## [Fragmento del texto]

- - -

Hemos puesto en marcha la
rueda frenética de la mente y ahora es difícil pararla. La mente ha tomado su
propia dinámica alienada. Es como un caballo de carreras: puede destriparse.
Corre de aquí para allá, salta mediante la pértiga del pensamiento en el tiempo
y en el espacio. No para, no se aquieta, no se amansa. Por algo se dice que es
como un mono ebrio y loco. Gira. Sufre toda suerte de variaciones: miedo,
cólera, alegría, desdicha, tolerancia, intransigencia... Mira tu propia mente
y estarás mirando una peonza muy especial. ¡Qué deterioro! ¡Qué innecesario
desgaste de energía! Si cesa todo ese griterío, aparece un nuevo modo de
ser-percibir sentir-sentirse. Sólo cuando la película finaliza, el espectador
ve la pantalla.
La identificación con los
procesos psicomentales nos zarandea psicológicamente, nos somete a toda suerte
de variaciones anímicas, nos perturba. No hemos aprendido a manejarnos con
nuestros pensamientos neuróticos; no hemos aprendido a proceder sagazmente con
nuestros contenidos mentales. Nos creemos todo lo que pasa por la mente y
estamos perdidos. La mente con sus pensamientos mecánicos colorea nuestro
ánimo. Pero si aprendemos a estar más en la fuente del pensamiento, a no
identificarnos tanto con los procesos psicomentales, podremos verlos y
seleccionar aquellos que nos parezcan oportunos, dejando, arreactivamente,
pasar los otros como nubes que van y vienen por el cielo de la mente. No
cargaremos emocionalmente los pensamientos, los desnudaremos de toda reactividad,
los tomaremos como un proceso más, a veces molesto, pero un proceso no tan
autorreferencial. Los pensamientos dejarán así de torturarnos. No añadiremos
tensión a la tensión, malestar al malestar. Si cuando uno está obsesionado se
obsesiona por no estarlo, ya hay dos obsesiones; si uno tiene miedo a su miedo,
ya hay dos miedos. Nuestras resistencias neuróticas alimentan más neurosis.

- - -

## [Datos proporcionados]
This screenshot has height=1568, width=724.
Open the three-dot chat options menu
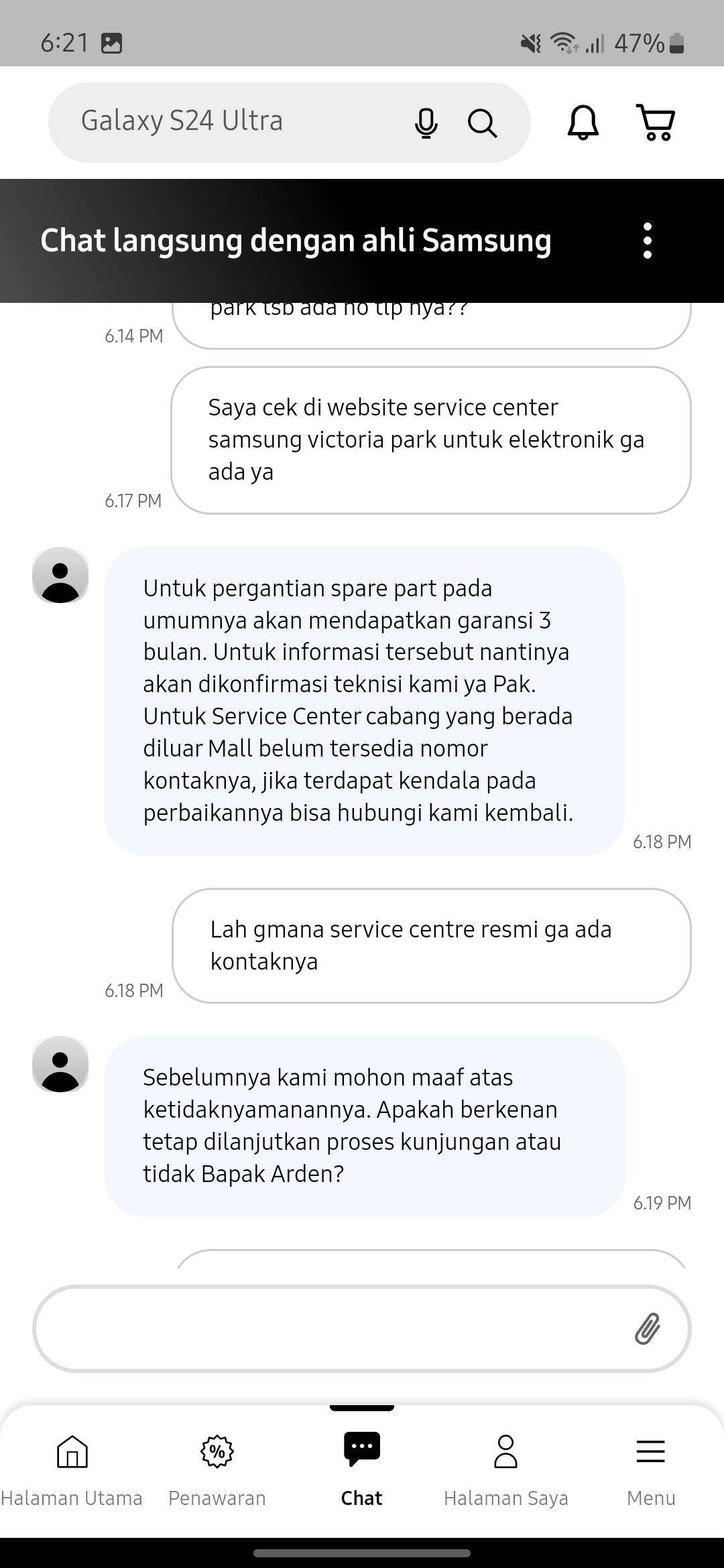647,241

- - -

## [Tareas y ejercicios]
1 > Responda según el fragmento sobre la mente:
(a) ¿Con qué clase de caballo se compara la mente?
(b) ¿Qué ve el espectador solo cuando la película finaliza?
(c) Si uno tiene miedo a su miedo, ¿cuántos miedos hay?
2 > Escriba la continuación del fragmento sobre la mente a partir de su última oración.

## [Respuestas]
1 >
(a) Con un caballo de carreras.
(b) La pantalla.
(c) Dos.

2 >
Hay que aprender a bregar con la mente. No es fácil, pero es posible. Por otro
lado, del mismo modo que nuestra mente un día se desvió y tomó el camino de la
inseguridad, la negatividad y los pensamientos poco provechosos, puede tomar
el camino de las actitudes hermosas y los pensamientos benéficos. Como decía un
yogui, si cuesta lo mismo pensar positiva que negativamente, ¿por qué no
hacerlo positivamente?
Hay un fenómeno en la mente
que debemos escudriñar y descubrir de manera directa, mediante nuestra propia
verificación. Voy a explicártelo. Al fin y al cabo estamos hablando de tu
mente. La mente está agitada en su superficie: así es a menudo. Ese charloteo
que no cesa, ese griterío mental que nos perturba y que es una interferencia
en cada momento presente, una resistencia a percibir
cada instante, una alucinación
que se interpone entre el experimentador y lo experimentado. ¿Por qué ese
tumulto en la mente, por qué ese oleaje que se nos impone a nuestro pesar, por
qué esos torbellinos que nos arrastran? No sé si te lo has preguntado. Llevas
padeciendo ese estado mental muchos años, pero no sé si te lo has preguntado.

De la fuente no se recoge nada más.